Validation¶
gpuemu's validation engine compares the output of an op under test against a reference implementation. This page describes the validation pipeline, tolerance system, failure types, invariant checks, and tolerance calibration.
Why this differs from torch.allclose
The field-standard correctness oracle (torch.allclose on one shape, one dtype, one
seed) is blind to entire bug classes. gpuemu's validation pipeline below is the
direct answer to that gap. See The Problem for the
measured walkthrough.
Validation Pipeline¶
Validation proceeds through an ordered sequence of checks. If an early check fails (shape or dtype mismatch), subsequent value-level checks are skipped.
graph TD
A["Receive output + reference"] --> B{"Shape match?"}
B -->|No| F1["ShapeMismatch failure"]
B -->|Yes| C{"DType match?"}
C -->|No| F2["DTypeMismatch failure"]
C -->|Yes| D["Value comparison<br/>(per-element tolerance)"]

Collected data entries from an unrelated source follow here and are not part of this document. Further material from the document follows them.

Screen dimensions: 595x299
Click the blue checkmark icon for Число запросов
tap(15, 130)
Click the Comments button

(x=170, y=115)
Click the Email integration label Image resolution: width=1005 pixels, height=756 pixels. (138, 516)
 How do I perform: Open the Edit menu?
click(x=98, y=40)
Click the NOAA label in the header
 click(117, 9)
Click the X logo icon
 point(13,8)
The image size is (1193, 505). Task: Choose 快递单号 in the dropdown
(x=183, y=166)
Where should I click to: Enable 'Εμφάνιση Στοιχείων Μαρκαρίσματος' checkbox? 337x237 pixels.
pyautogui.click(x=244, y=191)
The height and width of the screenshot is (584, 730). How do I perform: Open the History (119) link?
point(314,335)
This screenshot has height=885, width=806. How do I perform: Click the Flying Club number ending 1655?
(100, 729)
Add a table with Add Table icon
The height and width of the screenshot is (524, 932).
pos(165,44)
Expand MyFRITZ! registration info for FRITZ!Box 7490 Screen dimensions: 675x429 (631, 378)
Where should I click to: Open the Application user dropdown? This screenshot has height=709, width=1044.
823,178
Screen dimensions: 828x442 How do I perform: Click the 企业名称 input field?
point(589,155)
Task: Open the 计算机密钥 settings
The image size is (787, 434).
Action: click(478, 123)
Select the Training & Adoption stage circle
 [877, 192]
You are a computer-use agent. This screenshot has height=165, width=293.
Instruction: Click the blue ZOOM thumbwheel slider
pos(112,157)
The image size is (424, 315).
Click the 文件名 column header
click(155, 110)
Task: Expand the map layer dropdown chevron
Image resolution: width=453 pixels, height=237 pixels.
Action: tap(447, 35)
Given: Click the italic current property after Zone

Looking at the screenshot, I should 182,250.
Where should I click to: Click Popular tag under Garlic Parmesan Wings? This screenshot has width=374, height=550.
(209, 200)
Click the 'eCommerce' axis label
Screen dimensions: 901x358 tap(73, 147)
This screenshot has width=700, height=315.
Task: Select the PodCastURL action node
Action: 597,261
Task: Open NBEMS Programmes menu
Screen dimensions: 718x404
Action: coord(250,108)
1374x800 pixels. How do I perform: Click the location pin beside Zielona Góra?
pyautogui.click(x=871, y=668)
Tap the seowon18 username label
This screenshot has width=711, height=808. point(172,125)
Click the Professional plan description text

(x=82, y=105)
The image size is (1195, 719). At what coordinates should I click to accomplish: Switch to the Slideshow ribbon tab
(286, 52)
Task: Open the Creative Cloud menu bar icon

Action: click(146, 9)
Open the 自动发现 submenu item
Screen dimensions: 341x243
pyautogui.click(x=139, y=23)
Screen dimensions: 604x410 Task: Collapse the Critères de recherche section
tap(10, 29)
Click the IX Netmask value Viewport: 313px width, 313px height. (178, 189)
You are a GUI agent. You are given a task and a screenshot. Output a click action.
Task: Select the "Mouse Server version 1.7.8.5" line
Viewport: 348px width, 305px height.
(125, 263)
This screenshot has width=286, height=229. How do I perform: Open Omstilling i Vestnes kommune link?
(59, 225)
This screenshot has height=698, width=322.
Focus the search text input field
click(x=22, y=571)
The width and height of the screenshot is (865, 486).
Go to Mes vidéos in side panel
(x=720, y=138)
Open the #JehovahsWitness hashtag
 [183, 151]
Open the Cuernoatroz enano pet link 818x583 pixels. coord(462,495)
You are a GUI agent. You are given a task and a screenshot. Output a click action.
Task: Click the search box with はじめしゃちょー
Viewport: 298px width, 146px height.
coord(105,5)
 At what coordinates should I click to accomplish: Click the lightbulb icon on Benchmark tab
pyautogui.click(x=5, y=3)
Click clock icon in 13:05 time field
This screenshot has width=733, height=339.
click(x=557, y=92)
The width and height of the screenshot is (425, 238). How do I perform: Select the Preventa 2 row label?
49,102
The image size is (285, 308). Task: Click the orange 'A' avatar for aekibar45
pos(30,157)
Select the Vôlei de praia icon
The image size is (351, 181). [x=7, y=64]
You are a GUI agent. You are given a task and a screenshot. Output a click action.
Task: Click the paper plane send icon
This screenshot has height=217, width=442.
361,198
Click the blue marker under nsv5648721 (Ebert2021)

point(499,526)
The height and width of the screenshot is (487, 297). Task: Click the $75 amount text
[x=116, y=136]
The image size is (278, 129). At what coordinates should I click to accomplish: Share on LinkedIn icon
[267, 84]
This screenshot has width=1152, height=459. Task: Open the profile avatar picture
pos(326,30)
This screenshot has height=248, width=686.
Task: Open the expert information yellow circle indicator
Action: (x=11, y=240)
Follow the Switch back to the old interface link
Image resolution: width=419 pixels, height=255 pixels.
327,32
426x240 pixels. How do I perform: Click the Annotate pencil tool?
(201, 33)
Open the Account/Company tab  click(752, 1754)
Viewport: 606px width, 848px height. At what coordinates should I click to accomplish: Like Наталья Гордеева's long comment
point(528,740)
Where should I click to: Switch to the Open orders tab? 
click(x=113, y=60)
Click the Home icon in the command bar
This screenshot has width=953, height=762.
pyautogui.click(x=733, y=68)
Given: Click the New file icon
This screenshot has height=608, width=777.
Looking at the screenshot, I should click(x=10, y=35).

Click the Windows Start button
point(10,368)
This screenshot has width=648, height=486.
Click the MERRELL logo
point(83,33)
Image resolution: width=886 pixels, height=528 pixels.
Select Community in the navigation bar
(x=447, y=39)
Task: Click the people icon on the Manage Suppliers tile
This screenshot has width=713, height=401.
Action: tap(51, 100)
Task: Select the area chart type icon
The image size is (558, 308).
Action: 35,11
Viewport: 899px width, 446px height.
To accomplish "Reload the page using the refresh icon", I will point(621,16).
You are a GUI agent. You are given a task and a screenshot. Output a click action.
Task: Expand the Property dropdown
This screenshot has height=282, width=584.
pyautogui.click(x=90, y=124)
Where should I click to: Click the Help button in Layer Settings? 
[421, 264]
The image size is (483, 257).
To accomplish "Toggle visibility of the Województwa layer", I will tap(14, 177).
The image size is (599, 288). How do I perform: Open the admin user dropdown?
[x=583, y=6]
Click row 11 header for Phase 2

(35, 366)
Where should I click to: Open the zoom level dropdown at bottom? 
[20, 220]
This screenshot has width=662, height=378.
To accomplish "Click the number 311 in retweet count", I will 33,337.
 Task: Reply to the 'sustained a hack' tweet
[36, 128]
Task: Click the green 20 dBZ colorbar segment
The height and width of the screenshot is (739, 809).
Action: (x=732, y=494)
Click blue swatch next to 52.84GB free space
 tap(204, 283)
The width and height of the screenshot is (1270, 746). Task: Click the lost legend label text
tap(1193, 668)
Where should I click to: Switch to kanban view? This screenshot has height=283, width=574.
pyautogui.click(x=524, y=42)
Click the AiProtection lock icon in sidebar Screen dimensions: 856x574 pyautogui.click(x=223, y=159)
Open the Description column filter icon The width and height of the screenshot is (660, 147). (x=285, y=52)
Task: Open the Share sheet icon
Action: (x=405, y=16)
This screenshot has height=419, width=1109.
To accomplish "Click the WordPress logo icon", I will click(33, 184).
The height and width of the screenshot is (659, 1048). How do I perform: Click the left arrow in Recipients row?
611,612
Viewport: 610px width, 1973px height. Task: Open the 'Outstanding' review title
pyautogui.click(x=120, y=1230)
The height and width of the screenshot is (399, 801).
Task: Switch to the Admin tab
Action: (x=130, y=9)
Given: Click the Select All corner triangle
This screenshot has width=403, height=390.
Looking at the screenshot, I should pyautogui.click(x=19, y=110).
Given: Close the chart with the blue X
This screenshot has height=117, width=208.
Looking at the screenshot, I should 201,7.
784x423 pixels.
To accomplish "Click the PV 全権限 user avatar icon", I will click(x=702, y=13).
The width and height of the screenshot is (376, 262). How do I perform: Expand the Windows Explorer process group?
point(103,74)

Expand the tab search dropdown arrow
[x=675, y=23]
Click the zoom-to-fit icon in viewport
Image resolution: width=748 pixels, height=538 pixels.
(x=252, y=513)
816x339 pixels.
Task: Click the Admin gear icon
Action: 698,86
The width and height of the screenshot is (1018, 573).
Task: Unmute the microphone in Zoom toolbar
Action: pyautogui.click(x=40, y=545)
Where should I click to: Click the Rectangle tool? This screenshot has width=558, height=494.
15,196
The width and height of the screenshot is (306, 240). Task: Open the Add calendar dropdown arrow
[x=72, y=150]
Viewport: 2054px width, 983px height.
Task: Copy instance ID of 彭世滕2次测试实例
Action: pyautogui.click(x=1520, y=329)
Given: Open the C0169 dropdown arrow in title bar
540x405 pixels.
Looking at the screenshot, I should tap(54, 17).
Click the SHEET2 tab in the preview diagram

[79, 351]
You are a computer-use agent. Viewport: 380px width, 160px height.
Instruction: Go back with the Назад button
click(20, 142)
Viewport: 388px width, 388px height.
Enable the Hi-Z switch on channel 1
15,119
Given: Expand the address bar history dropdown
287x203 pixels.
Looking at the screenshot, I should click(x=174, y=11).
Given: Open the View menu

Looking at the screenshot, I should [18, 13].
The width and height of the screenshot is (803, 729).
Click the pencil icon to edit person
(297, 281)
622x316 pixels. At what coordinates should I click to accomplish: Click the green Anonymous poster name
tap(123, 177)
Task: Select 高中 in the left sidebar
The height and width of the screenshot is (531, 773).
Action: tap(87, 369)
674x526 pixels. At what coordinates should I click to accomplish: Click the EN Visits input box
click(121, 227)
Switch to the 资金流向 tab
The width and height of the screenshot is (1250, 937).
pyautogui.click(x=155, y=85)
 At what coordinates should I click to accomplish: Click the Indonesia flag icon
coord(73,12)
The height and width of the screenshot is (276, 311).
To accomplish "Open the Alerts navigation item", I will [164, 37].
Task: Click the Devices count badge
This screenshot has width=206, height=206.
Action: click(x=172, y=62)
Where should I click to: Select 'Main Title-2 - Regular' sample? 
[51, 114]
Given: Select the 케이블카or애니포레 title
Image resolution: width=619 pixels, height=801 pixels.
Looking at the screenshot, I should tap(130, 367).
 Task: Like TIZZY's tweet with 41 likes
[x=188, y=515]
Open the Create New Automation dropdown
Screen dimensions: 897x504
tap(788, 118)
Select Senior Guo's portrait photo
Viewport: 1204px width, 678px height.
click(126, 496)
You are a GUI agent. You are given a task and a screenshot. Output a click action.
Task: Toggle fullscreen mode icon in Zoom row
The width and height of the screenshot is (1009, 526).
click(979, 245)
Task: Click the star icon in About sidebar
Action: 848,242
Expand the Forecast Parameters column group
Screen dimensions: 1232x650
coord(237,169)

D --> E{"check_nan enabled?"}
E -->|Yes| G["NaN detection"]
E -->|No| H{"check_inf enabled?"}
G --> H
H -->|Yes| I["Inf detection"]
H -->|No| J["Invariant checks"]
I --> J
J --> K["Build ValidationResult"]
F1 --> K
F2 --> K
Step-by-step¶
- Shape check -- The output shape must exactly match the reference shape. A mismatch produces a
ShapeMismatchfailure and skips all remaining checks. - DType check -- The output dtype must exactly match the reference dtype. A mismatch produces a
DTypeMismatchfailure and skips remaining checks. - Value comparison -- Each element is compared using the absolute tolerance for the tensor's dtype:
|output[i] - reference[i]| <= tolerance. Both the max absolute diff and max relative diff are tracked across all elements. The first element that exceeds tolerance is reported. - NaN check -- If
check_nanis enabled (default: true), the output is scanned for NaN values. The first occurrence is reported as aNaNDetectedfailure. - Inf check -- If
check_infis enabled (default: true), the output is scanned for Inf values. The first occurrence is reported as anInfDetectedfailure. - Invariant checks -- Op-specific invariants are enforced (non-negative, shape preserved, etc.). See Invariant Checks below.
Tolerance System¶
Tolerances define the maximum allowed absolute difference between the op output and the reference output, on a per-element basis. The comparison formula is:
$$ |output_i - reference_i| \leq tolerance $$
Default tolerances by dtype¶
| DType | Default Tolerance | Rationale |
|---|---|---|
float32 |
1e-5 |
Standard single-precision epsilon-scale tolerance |
float16 |
1e-3 |
Half-precision has ~3 decimal digits of precision |
bfloat16 |
1e-3 |
Brain float has similar precision to float16 |
float64 |
1e-5 |
Conservative tolerance for double-precision |
| Integer types | 0 (exact) |
Integer ops must produce exact matches |
Default tolerance fallback
If a dtype is not listed in the tolerance map, the validator falls back to 1e-5.
Overriding tolerances¶
Tolerances can be set at three levels, with more specific settings taking precedence:
Max Diff Tracking¶
Every validation run tracks two summary statistics across all elements:
| Metric | Definition | Purpose |
|---|---|---|
| Max absolute diff | max(|output[i] - reference[i]|) for all i |
Identifies the worst-case absolute error |
| Max relative diff | max(|output[i] - reference[i]| / |reference[i]|) for all i |
Identifies the worst-case relative error; uses absolute diff as fallback when reference is zero |
These metrics are stored in the ValidationResult and are available for baseline comparison and regression detection.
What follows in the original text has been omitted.